The report describes the Raft consensus algorithm and details how the authors implemented it using test-driven development in the Go programming language. It covers the core Raft protocol, the system’s API design, a debug server for runtime rule changes, and the development process including man-hours spent.

Strengths

  • Useful debug server concept. The idea of a debug server is very practical – being able to change rules on the fly during development and testing is a handy tool for working with consensus protocols.

  • Clear Raft explanation. The section explaining Raft effectively sets the stage for understanding the implementation work that follows, giving the reader sufficient context without being overly verbose.

  • Well-documented API design. The description of the APIs is strong, providing a clear understanding of how the interaction between different components is designed and how they communicate.

  • Accessible writing style. The language and writing style throughout the report are simple, clear, and understandable – making the content approachable even for readers less familiar with consensus algorithms.

  • Transparent development metrics. Including the graph of total man-hours was a bold and commendable move. It adds valuable transparency about the actual effort involved in building a distributed consensus implementation.

Weaknesses

  • Unclear architectural diagram. Figure 3 needs more explanation. It is not clear from the diagram whether all Raft nodes are connected to each other, whether each node connects directly to the client, or what role the server manager plays in the architecture.

  • Ambiguous term semantics. Are terms globally unique, or is the term scoped per leader? The report mentions that “a term begins when a follower enters the candidate state and begins an election,” but it does not explain what happens if the candidate fails to become the leader. Is the term reset, incremented, or retained?

  • No performance evaluation. It would have been valuable to include performance numbers for the Raft implementation. Since the report draws comparisons to Paxos, the authors could have benchmarked against an open-source Paxos implementation for write and query throughput, or compared their implementation against an existing open-source Raft implementation. The report demonstrates that Raft was successfully implemented, but it does not show how efficient the implementation is.

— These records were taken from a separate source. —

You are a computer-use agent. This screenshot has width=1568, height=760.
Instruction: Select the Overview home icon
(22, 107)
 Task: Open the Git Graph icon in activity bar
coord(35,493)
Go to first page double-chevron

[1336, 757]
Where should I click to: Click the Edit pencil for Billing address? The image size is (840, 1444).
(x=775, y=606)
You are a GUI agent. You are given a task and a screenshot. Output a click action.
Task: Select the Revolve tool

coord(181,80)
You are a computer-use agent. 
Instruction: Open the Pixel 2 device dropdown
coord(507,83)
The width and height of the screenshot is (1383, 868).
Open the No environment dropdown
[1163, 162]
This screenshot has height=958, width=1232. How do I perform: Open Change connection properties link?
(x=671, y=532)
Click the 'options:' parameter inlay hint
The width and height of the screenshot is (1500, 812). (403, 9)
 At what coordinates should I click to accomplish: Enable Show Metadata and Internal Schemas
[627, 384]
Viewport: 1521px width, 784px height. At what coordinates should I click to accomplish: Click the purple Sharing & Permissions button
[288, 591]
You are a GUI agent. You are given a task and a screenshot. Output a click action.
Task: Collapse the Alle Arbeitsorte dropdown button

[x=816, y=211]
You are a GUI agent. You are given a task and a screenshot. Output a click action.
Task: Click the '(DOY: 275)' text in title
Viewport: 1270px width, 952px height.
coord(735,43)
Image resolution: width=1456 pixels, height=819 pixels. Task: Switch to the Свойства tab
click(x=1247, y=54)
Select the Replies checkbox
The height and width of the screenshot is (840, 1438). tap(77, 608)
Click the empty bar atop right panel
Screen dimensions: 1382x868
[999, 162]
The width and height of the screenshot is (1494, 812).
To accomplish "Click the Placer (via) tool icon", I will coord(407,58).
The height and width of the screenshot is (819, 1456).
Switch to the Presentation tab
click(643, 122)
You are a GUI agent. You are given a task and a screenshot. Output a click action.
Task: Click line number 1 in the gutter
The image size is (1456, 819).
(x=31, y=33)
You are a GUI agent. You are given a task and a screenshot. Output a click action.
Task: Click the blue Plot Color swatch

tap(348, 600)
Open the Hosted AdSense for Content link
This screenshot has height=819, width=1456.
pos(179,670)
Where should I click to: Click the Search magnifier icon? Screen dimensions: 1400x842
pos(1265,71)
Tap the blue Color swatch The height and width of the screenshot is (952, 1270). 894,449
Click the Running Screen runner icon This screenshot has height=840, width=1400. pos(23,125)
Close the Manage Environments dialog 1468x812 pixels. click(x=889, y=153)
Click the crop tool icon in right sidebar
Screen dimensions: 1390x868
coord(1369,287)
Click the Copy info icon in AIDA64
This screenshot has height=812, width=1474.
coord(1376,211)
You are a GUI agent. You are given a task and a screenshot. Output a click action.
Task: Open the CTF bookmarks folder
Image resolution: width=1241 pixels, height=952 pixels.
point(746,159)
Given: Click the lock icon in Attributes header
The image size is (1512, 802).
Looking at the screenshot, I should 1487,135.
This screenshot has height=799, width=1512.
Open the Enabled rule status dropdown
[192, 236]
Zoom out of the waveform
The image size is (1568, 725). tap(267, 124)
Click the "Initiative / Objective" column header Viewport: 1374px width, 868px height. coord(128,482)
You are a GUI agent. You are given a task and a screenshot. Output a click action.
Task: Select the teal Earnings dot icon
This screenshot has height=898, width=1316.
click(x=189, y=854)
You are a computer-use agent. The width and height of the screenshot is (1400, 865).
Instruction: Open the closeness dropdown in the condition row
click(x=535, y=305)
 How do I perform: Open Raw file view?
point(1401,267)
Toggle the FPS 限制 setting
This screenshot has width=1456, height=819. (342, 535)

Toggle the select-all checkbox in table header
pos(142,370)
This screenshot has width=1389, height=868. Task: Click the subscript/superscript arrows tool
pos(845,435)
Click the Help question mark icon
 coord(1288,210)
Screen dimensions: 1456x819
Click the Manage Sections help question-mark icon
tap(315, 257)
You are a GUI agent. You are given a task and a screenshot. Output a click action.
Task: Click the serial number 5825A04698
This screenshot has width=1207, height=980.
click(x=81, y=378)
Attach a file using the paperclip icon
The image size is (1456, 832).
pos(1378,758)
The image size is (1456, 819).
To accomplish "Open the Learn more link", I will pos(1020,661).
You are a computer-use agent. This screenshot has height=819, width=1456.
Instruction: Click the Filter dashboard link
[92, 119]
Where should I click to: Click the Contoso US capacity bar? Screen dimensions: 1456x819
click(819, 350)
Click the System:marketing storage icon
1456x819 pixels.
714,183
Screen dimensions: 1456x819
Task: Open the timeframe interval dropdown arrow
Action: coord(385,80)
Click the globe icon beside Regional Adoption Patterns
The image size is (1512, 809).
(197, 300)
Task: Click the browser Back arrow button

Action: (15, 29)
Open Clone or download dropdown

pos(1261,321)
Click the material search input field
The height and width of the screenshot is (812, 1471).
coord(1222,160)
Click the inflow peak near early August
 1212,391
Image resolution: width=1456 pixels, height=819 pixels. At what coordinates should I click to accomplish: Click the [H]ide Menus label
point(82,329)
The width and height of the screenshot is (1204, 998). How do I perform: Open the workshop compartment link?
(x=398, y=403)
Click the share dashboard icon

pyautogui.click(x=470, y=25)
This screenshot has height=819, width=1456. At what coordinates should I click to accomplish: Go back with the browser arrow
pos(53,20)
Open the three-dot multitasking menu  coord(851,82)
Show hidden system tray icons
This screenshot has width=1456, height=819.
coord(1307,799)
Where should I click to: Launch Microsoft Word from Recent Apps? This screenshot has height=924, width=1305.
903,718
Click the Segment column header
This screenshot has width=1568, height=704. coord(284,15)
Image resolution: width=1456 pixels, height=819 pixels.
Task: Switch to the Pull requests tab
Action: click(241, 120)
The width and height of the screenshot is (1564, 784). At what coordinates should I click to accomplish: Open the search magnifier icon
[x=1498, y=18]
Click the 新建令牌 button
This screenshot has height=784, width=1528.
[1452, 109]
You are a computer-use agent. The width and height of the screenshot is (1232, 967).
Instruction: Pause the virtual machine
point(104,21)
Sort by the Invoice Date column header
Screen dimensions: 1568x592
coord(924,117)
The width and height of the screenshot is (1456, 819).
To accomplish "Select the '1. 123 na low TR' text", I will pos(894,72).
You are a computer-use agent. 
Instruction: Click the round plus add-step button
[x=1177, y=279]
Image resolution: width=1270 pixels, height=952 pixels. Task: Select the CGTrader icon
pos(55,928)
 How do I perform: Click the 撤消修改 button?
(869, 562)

  • Typographical error. In Section 2.3.2, the “Illegal Read Log” paragraph contains the stray term “Non-majority Election Test” at the end, which appears to be a copy-paste artifact.

  • Color-dependent figure. Figure 4 relies on color to distinguish columns, which makes them indistinguishable when printed in grayscale. Labeling each individual column would have resolved this accessibility issue.


This review was written as part of CMU’s 18-845: Internet Services course.